▸ Work to complete:
Once the line with "The image size is (1766, 858)." is found in the data, output it and each following line exactly, up to and including the line with "Task: Open more options on 槌田's tweet", and nothing before or after.
== == ==
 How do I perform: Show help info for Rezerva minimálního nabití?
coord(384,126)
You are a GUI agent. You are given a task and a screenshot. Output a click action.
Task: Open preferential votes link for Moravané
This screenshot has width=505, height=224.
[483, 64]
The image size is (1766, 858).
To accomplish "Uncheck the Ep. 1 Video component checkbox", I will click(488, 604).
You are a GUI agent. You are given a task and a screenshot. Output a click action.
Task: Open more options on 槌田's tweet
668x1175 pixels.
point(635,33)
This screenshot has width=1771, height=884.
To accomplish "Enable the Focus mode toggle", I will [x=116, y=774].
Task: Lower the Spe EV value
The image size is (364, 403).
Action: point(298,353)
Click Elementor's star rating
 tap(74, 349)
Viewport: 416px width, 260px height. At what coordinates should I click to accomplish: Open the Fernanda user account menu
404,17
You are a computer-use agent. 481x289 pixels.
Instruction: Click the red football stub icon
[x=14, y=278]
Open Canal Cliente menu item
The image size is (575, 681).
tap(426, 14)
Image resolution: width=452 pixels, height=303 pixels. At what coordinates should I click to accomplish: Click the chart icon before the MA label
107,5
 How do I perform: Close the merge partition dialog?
== == ==
▸ Finished task:
The image size is (1766, 858).
To accomplish "Uncheck the Ep. 1 Video component checkbox", I will click(488, 604).
You are a GUI agent. You are given a task and a screenshot. Output a click action.
Task: Open more options on 槌田's tweet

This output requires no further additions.